Background Long interspersed element type 1 (LINE-1) are highly abundant non-LTR retrotransposons in mammalian genomes. LINE-1 hypomethylation and overexpression has been considered as a hallmark of many human cancers. Moreover, active movement of LINE-1 results in insertional mutagenesis and may contribute to cancer initiation or progression. Transcription is the initial and critical regulatory step for active LINE-1 movement. Therefore, investigating LINE-1 transcriptional regulation is important for our understanding of LINE-1’s role in cancer. In human LINE-1, an intact YY1 transcription factor binding motif is required for accurate transcription initiation. Two subfamilies of mouse LINE-1, Tf_I and Gf_I, have predicted YY1 binding motifs in their promoter region but their role in mouse LINE-1 transcription has not been characterized. In this study, we aim to investigate the role of these putative YY1 motifs in Tf_I and Gf_I subfamilies.

Methods and Results Promoter sequences carrying the wild-type or mutant YY1 motifs were cloned into a dual-luciferase reporter system. Reporter assays showed transcription inactivation upon mutation of the YY1 motif for the Tf_I subfamily. The electrophoretic mobility shift assay (EMSA) demonstrated specific interaction of the Tf_I promoter sequence with the YY1 protein.
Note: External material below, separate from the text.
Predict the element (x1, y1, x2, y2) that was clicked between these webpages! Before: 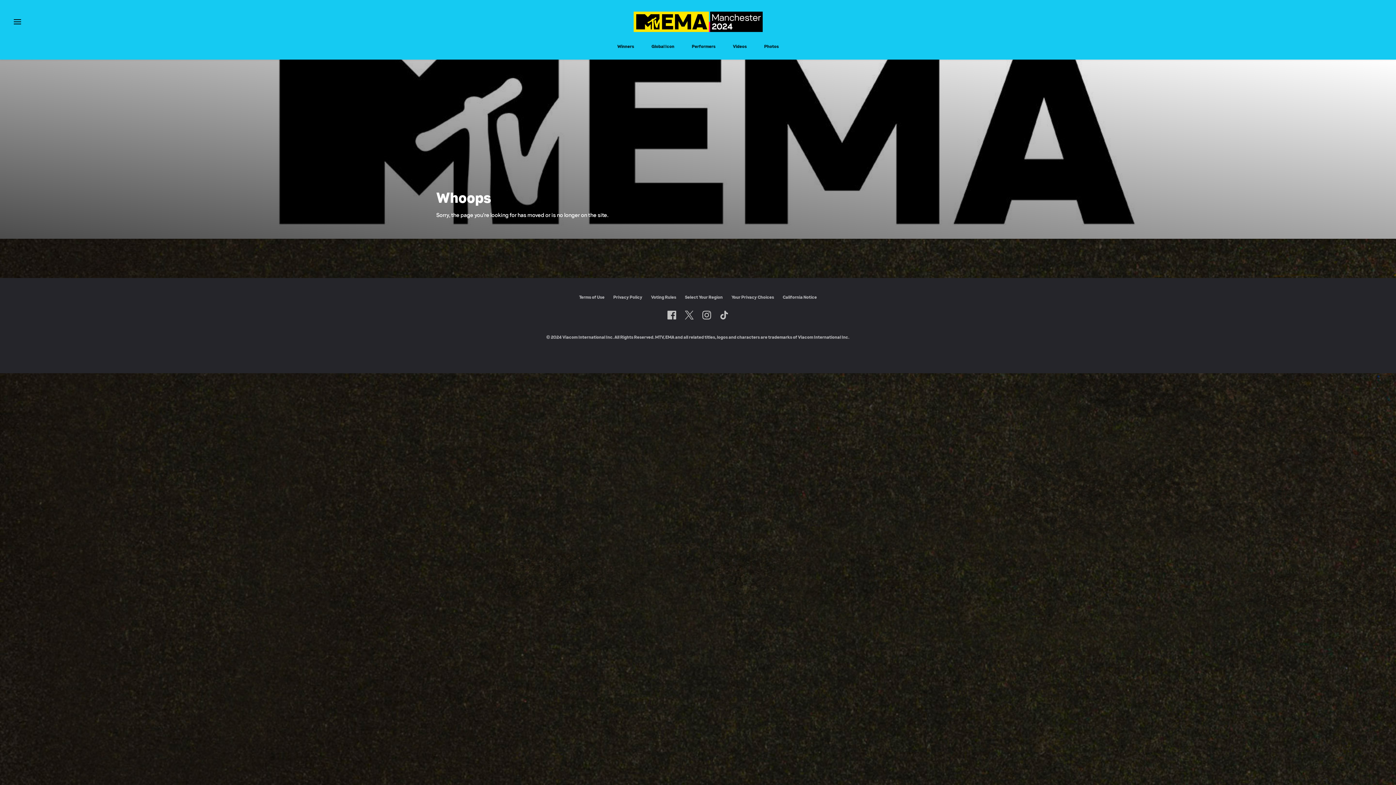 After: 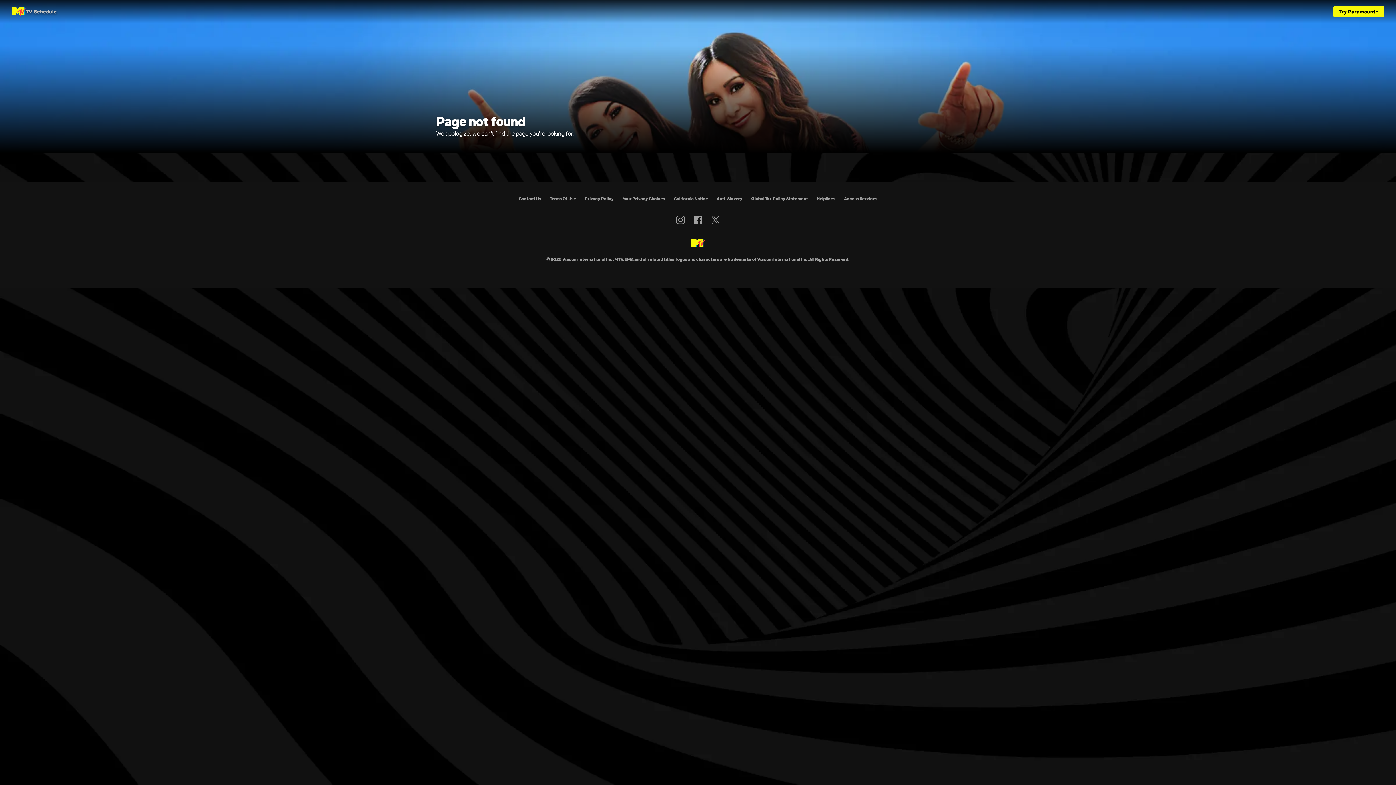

Knockdown of YY1 protein level in cells reduced Tf_I promoter activity by 2-fold compared to the wild-type control. These results indicate that YY1 is a transcriptional activator of mouse LINE-1 Tf_I subfamily. On the other hand, our data suggest that the predicted YY1 binding site in the promoter of Gf_I subfamily is not functional due to one nucleotide deviation from the consensus YY1 motif. Indeed, restoring it to the conserved YY1 motif sequence enhanced the promoter activity by 6-fold. In EMSA, YY1 protein did not interact with the putative YY1 motif of the Gf_I subfamily but did so when the motif was restored to consensus YY1 sequence.

Conclusions Findings from our study increase our understanding of the transcriptional regulation of different mouse LINE-1 subfamilies, highlight the differing roles of YY1 in regulating human and mouse L1 transcription, and have important implications in the role of LINE-1s during cancer development.